I think that’s why there’s such a humane element in Community; all these characters are so different that people associate themselves with one character, but in a truer sense you’re likely a combination of everyone. 

Yeah, the thing that drives all the characters is this fear of being alone, which is this fundamental thing about people. You try to figure out why the world is so filled with all these people who are thinking different things. You’ll see a guy on CNN who just cut this guy’s arm off and is laughing about it or some guy wants to nuke the sky – are we just animals? Is there a truth at all and are we fools for believing in it?
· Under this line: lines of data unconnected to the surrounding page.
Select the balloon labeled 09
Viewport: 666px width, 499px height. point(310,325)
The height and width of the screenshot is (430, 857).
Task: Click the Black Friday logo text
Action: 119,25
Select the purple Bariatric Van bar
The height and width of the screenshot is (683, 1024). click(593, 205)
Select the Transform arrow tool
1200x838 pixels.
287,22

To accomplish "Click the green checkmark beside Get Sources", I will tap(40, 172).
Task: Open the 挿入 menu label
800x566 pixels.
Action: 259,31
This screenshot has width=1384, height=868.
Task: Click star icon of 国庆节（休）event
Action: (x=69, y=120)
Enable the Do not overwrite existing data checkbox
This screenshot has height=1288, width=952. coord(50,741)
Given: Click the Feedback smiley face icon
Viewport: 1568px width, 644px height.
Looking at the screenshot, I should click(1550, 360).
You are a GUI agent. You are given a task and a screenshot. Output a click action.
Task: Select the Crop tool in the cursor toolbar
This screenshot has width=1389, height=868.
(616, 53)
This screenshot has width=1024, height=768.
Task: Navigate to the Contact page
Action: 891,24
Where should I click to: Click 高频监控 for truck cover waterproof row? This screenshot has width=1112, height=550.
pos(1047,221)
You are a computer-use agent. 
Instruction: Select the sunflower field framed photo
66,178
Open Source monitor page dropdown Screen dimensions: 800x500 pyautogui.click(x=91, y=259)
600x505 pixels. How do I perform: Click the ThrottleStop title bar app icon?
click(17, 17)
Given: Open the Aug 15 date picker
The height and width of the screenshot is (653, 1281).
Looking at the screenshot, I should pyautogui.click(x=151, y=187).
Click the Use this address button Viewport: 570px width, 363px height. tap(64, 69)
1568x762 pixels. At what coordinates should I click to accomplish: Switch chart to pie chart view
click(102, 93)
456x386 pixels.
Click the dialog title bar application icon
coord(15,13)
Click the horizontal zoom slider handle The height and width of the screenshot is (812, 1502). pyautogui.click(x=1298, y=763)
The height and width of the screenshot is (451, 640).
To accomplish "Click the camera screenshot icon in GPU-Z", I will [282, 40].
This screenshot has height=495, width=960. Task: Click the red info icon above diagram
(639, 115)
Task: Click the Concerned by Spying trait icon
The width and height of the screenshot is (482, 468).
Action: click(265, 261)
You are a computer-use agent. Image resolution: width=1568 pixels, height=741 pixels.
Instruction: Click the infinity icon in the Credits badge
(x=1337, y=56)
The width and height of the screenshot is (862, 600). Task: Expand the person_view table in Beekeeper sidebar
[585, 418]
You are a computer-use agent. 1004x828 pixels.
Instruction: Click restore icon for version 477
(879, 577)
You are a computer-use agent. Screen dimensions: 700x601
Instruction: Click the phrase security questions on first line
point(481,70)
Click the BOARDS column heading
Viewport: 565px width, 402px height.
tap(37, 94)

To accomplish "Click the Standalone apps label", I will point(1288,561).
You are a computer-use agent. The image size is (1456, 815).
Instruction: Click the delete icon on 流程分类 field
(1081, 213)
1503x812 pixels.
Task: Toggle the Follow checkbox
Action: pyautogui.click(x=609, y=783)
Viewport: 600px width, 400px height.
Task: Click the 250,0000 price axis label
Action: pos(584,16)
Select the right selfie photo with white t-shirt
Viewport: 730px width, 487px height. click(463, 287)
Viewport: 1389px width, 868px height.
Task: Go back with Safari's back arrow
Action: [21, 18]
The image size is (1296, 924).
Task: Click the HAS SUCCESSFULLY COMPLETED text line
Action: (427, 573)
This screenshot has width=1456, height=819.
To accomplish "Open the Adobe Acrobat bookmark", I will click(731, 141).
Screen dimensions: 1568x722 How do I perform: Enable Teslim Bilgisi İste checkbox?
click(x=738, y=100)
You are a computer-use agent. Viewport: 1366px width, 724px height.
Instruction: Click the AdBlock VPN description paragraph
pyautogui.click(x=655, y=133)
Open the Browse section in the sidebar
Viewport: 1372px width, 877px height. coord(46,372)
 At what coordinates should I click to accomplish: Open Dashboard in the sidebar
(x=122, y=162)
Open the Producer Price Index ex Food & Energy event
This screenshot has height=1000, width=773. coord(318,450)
I’m very comforted to believe that it’s okay for all those things to be random and unclear because the one thing that has been proven true over the thousands of years civilization has been around for is that people are afraid to be alone. Once you realize that, you don’t have to feel like a liar when you’re writing your stories because you don’t have to feel like the world is really like this, but I’m writing a show that takes place in another world. Or, you could be writing some morbid, dark comedy because it is real and it accepts that there is murder in the world and it makes you feel kind of anxious and hot when you watch it. My preferred approach is to write from one thing that is true that everybody, everybody – thin guys, fat guys, everybody in between – all have a nagging suspicion that we’re not good enough for everyone else and they’re gonna catch us and put us all on an island somewhere. That really is the same for everybody whether you’re a Republican or a Democrat; any race or any gender. It’s really sticking your heart’s teeth into that. Your heart has teeth, you know?